Just when you thought the state of the British economy couldn’t get any worse, the Chancellor of the Exchequer goes and increases the higher rate of tax for entrepreneurs and high earners in the UK. In efforts to kick-start the economy again, many people see the Chancellor’s efforts as actually storing up trouble for the UK in the medium-term.
Short sighted and easily jealous types will be rubbing their hands with glee at the news that part of the package to get UK moving again includes taxing high earners harder, because to them taxing the rich harder is the only just and fair way to go.
Well, let us assure you, the high earning Britons who will be affected by the new 45p tax will be planning their escape abroad right now, because more often than not, the higher the earner the more dynamic and flexible the person – flexible enough to realise when they are on a hiding to nothing and when it is time to expatriate and go in search of a more beneficial and rewarding life abroad no doubt!
According to a review of Alistair Darling’s taxation changes in the Times today, it’s estimated that around 300,000 high earners in the UK will be affected by the new higher rate of tax. This tax rate kicks in above a £150,000 threshold, and will see such individuals paying 45p in every pound that they earn over and above this level. The proposals are expected to come into effect if labour are re-elected – and we’d just like to have it on the record that if labour are re-elected we’re confident that of the 300,000 people likely to be affected, a very high percentage will be leaving the UK behind.

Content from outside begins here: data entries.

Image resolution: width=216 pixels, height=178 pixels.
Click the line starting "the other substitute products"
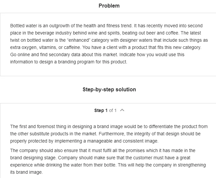pyautogui.click(x=106, y=134)
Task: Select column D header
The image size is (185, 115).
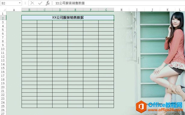Action: [x=60, y=10]
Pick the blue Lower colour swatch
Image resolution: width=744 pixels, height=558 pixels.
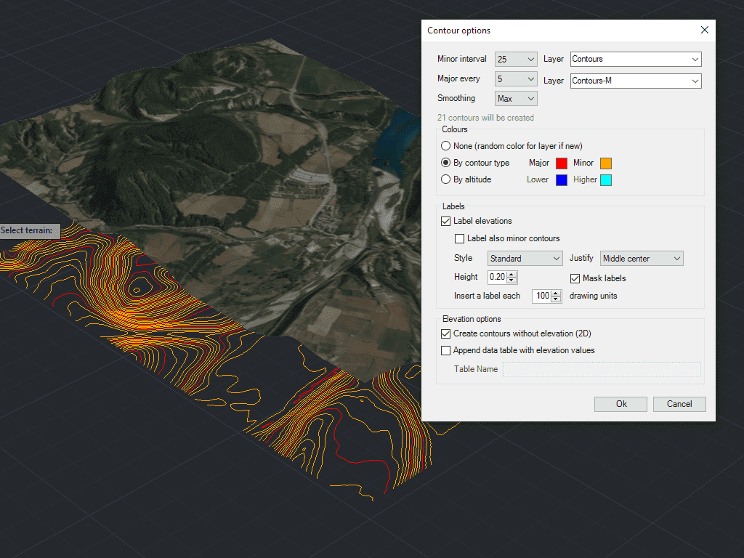(561, 180)
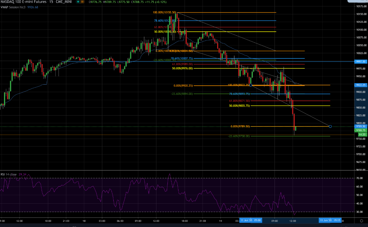Screen dimensions: 368x227
Task: Open chart settings gear icon at bottom right
Action: point(361,221)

AXA are already predicting that up to 500,000 Britons will leave the UK in 2008, well if labour are re-elected this annual exodus will be further fuelled by the very people Britain should be encouraging to stay put. Entrepreneurs who make this country great, leading individuals who set a good example to the rest of the nation, higher earners who are likely to be higher spenders and savers. These are not the sort of people Great Britain should be alienating and isolating.
Fortunately however, these sorts of people are intelligent and dynamic enough to find a way around the 45p tax – and we’re pretty sure that a high percentage of them will be off in search of a new life abroad quicker than Gordon Brown can say ‘re-elect me, I have your best interests at heart!’